→ The data:
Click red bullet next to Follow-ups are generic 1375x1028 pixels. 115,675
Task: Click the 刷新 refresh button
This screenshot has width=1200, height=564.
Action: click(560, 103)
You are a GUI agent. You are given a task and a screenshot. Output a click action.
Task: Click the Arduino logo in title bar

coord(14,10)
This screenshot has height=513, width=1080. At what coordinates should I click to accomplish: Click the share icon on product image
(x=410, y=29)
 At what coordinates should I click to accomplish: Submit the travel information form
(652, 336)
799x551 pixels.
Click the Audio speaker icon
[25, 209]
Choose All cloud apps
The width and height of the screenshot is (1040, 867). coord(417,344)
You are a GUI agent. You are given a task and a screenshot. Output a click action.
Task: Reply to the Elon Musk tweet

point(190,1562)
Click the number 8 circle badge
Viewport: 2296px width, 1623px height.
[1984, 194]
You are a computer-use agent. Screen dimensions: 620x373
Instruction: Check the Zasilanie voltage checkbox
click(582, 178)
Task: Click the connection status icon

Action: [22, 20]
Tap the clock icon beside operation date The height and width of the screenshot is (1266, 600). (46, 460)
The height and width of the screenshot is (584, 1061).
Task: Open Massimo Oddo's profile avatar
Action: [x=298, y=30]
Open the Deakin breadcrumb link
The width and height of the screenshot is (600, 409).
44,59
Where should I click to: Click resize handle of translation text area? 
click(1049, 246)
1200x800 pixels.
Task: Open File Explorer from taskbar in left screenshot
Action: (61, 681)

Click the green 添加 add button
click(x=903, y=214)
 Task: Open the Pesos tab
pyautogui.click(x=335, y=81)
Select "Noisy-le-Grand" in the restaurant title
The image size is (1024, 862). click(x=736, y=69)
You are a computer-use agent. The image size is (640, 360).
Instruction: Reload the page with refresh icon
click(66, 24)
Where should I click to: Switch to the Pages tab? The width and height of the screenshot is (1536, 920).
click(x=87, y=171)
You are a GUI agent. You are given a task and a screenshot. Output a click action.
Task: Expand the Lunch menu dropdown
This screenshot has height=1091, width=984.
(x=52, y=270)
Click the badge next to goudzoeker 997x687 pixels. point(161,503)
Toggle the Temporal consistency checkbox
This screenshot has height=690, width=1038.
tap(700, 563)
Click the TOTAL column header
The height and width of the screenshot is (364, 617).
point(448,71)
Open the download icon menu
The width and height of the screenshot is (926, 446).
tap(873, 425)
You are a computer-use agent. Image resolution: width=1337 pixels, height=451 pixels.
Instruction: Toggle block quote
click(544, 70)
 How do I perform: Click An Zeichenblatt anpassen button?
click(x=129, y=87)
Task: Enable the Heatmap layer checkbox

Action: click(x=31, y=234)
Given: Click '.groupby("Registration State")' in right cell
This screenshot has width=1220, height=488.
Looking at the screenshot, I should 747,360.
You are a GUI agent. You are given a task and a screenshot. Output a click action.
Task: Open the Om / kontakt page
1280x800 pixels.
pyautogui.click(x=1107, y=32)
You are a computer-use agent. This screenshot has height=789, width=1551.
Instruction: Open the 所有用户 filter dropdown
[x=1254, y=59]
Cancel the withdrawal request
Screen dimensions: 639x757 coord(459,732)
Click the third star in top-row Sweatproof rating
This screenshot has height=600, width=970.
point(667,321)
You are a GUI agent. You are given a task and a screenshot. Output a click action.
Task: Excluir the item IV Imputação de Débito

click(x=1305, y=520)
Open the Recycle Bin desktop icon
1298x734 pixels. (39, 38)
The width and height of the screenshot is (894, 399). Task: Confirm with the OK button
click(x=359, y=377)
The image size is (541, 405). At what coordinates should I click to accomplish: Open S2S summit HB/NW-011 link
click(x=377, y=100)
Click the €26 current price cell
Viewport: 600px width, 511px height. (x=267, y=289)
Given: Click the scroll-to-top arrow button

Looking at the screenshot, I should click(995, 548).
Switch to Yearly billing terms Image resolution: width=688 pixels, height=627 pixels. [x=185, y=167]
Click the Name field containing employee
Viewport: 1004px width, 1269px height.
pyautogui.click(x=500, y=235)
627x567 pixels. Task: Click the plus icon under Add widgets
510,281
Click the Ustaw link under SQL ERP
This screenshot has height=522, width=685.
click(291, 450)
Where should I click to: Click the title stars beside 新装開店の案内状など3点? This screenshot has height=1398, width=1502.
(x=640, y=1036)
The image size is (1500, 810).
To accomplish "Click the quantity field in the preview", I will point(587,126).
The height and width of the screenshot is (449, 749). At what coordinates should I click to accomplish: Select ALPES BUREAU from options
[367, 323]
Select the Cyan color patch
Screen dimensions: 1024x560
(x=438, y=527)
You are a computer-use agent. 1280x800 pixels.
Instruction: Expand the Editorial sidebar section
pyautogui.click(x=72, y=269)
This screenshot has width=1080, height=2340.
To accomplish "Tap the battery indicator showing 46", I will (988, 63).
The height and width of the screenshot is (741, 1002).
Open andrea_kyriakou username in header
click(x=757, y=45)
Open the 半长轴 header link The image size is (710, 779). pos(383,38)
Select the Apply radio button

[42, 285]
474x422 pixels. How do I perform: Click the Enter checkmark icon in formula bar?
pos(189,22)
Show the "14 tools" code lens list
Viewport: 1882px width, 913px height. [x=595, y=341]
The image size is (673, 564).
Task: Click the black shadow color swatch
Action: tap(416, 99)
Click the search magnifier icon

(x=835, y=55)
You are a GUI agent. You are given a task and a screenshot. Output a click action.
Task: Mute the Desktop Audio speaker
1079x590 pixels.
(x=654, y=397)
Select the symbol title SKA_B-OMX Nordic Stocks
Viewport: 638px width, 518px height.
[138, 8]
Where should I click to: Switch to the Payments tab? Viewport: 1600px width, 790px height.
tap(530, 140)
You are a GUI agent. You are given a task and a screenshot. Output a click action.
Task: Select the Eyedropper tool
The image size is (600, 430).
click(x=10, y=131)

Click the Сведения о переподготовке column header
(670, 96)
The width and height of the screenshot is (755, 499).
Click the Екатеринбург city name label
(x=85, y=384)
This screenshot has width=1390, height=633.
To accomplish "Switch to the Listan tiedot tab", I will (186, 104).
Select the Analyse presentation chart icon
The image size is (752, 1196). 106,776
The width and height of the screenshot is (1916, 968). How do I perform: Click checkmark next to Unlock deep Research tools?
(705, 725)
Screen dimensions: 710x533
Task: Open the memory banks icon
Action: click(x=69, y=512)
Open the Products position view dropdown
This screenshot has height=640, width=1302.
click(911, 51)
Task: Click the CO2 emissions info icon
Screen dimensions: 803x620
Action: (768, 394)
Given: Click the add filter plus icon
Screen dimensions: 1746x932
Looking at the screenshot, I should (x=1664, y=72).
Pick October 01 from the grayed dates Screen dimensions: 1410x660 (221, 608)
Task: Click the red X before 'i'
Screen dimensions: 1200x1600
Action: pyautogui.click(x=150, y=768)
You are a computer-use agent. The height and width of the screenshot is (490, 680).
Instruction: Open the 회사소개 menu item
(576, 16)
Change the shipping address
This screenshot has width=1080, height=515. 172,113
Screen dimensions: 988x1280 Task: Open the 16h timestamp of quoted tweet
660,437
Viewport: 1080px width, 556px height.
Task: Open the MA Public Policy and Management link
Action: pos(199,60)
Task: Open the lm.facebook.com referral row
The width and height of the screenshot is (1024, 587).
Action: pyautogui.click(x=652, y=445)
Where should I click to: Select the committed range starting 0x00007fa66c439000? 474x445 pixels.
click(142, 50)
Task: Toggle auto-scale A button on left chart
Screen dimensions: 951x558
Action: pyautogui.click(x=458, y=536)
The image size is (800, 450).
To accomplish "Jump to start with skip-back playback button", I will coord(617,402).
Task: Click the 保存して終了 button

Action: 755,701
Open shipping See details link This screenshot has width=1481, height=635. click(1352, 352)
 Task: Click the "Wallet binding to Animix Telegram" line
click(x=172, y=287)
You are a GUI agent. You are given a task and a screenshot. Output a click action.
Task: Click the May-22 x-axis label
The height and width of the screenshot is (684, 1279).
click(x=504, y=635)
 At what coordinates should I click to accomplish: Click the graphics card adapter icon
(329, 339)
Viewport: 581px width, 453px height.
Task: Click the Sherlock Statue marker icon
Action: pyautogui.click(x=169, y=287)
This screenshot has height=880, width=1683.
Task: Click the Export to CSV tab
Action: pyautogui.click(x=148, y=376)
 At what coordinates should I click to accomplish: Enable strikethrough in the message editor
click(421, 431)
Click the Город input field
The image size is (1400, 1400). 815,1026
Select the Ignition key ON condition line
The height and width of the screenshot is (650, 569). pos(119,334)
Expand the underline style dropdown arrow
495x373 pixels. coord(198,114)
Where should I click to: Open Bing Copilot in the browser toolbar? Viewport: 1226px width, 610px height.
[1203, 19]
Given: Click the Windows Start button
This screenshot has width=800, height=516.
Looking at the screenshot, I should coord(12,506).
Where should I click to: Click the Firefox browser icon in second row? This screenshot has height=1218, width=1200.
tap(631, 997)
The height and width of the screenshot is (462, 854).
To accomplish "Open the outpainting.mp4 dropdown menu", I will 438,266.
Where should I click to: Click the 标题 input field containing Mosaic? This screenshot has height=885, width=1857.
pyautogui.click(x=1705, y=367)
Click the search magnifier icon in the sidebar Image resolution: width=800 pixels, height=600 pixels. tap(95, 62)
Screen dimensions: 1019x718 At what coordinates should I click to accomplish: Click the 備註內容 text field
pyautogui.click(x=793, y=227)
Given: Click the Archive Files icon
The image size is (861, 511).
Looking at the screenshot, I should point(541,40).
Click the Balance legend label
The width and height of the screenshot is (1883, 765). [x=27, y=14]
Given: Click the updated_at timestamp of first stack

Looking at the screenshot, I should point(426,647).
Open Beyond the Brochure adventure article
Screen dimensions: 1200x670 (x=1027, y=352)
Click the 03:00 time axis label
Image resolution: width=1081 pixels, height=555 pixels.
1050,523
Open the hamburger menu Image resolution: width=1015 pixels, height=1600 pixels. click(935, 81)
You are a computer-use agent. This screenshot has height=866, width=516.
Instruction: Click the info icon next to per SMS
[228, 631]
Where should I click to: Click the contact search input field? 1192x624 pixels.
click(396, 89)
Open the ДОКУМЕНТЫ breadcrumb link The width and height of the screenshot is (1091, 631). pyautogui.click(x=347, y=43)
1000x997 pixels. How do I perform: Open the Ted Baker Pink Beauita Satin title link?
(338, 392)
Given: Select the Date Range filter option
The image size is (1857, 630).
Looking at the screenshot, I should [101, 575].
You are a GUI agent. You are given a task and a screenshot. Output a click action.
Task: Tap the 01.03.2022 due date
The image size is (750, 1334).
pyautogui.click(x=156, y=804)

→ Exercise brief:
Give the number of lines in the entries that include the string "will", and nothing more.

→ Problem solution:
5